Hirshberg will be the keynote speaker at the University of New Hampshire’s third annual Social Venture Innovation Challenge finals, set for Friday, Nov. 20 at the University of New Hampshire. He also will be honored as the 2015 NH Social Innovator of the Year.
The SVIC is a competition that rewards participants for the most innovative and sustainable business-oriented solution to a social or environmental problem.
As keynoter, Hirshberg will talk about his idea of social innovation. He defines social entrepreneurship as a means of using business to find and promote solutions to societal or environmental problems.
“To me, social entrepreneurship is a continuous improvement process that starts with thinking differently,” he told NH Business Review.
He believes this concept manifests itself in methods like Stonyfield’s organic purchases, which promote smaller-sized farmers and “chemical-free farmland,” as well as the company’s “innovative waste management system,” which helps reduce pollution.
His SVIC keynote speech will be titled, “Inventing the Future: How Social Entrepreneurship Can and Will Save Our World.”
Using such examples as the expansive organic products industry, he plans to discuss how desirable economic results can also lead to positive societal impacts. The importance in social entrepreneurs crafting public policy will be another subject considered in the speech.
‘Good business’
He also thinks highly of the growth of social innovation in New Hampshire.
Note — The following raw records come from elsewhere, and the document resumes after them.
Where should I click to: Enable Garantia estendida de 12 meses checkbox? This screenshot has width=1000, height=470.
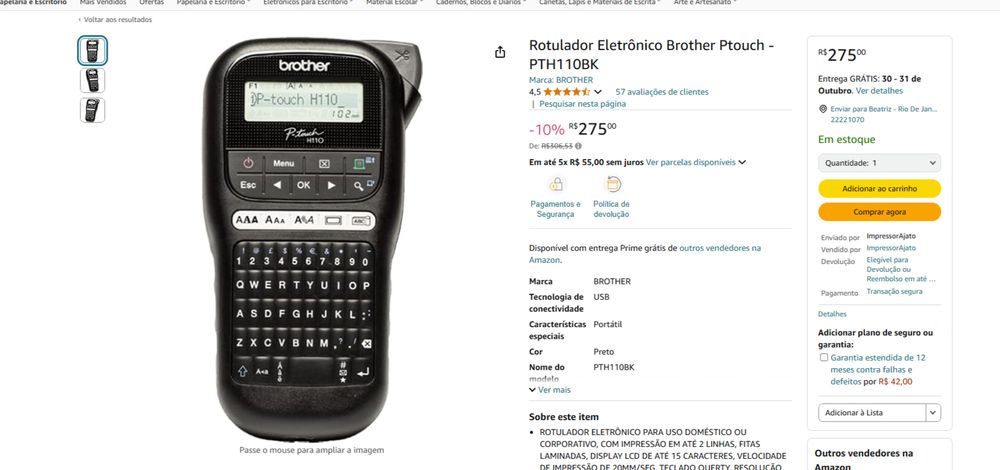coord(823,357)
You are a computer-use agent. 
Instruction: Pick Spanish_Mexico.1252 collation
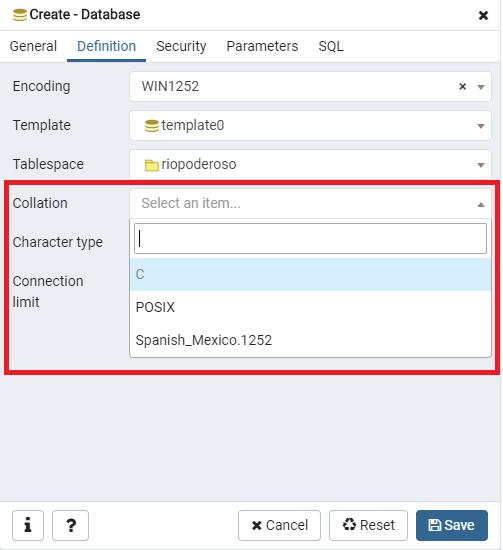310,340
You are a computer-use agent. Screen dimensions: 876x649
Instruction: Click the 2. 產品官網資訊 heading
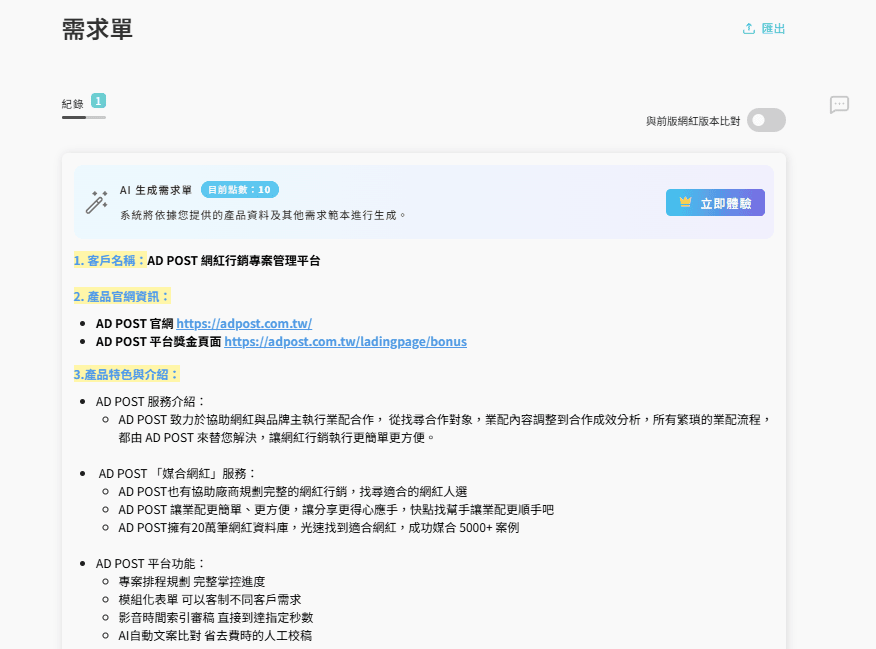122,296
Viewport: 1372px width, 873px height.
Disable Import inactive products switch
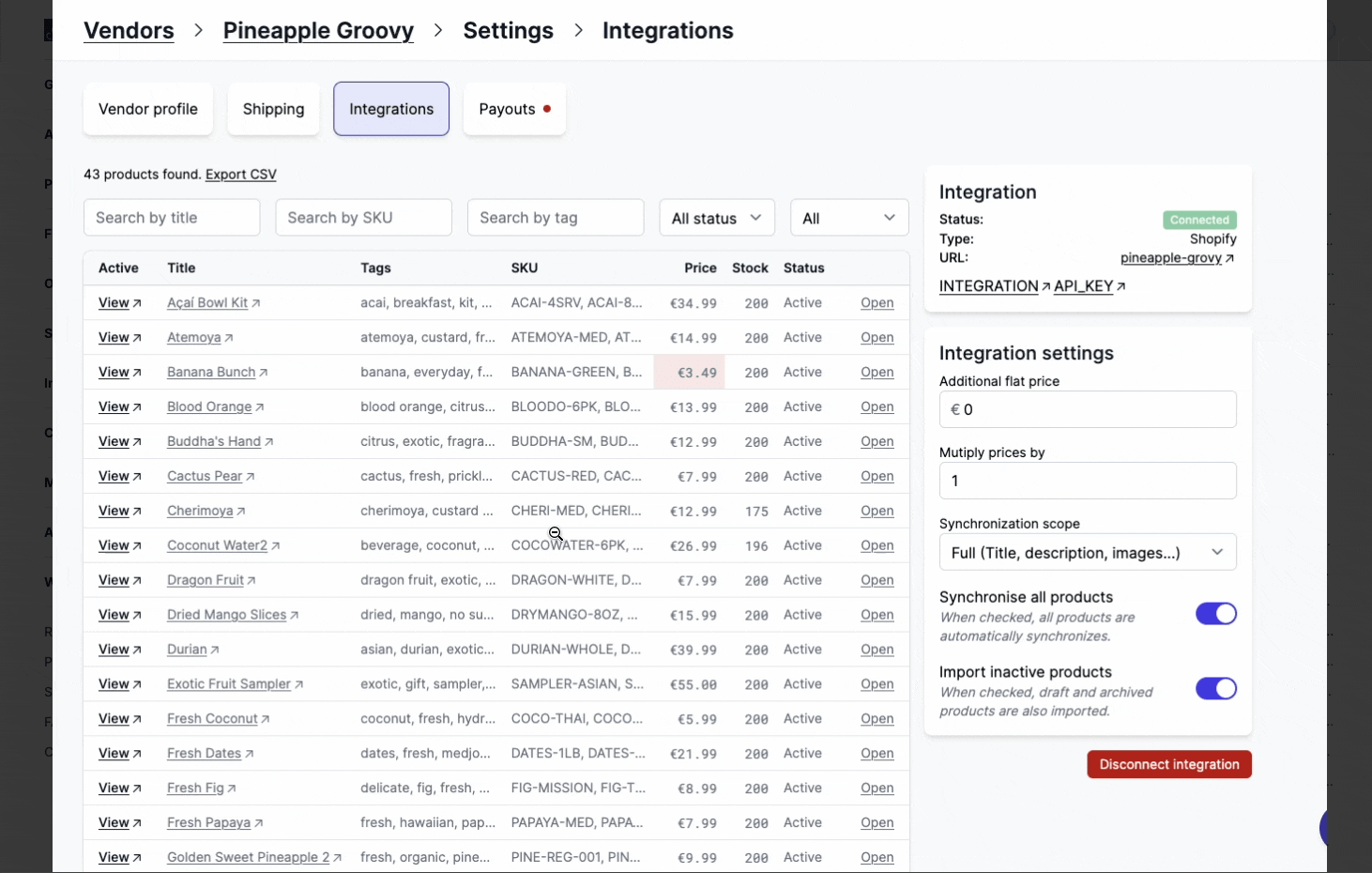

“New Hampshire has long spawned a plethora of gritty, stubbornly determined entrepreneurs who are committed to using their businesses to improve the world for their customers, employees and other stakeholders,” Hirshberg said.
Some key examples of the state’s socially innovative entrepreneurs and businesses are outdoor apparel maker Timberland, insurer Northeast Delta Dental, Pete and Gerry’s, a provider of organic eggs, and WS Badger, a producer of organic body and skin care products.
In Hirshberg’s view, the opportunities to create successful businesses that solve social problems are “unlimited.”
“Social entrepreneurs embrace the dual notion that business can be the most powerful force to resolve societal ills and that addressing societal ills is good business,” he said.
In the past, Hirshberg – author of the book, “Stirring It Up: How to Make Money and Save the World” – acted as a coach for several SVIC student finalists.
He said he supports the challenge for its encouragement of young entrepreneurs to “be more opportunistic and expansive in thinking about the potential impact of their enterprises.”
The SVIC is designed to encourage the next generation of social entrepreneurs, by engaging aspiring and practicing student and community social entrepreneurs in designing novel, sustainable, business-oriented solutions to some of society’s most pressing social and environmental challenges.
Challenge winners receive awards that help bring needed resources to advance their models.
Following presentations by the finalists beginning at 9 a.m., Hirshberg will speak at 11 a.m. in the Memorial Union Building’s Granite State Room. He will also make the case for why social entrepreneurs need to engage in crafting positive public policy.
Following his address, the winners of the 2015 Social Venture Innovation Challenge will be announced.
Over $25,000 in prizes are given to winners to fund their ideas. Deadline for registration for the SVIC is Nov. 5 at unh.edu/svic.
Attendance at the Nov. 20 challenge finals and his speech is free and open to the public, but registration is required.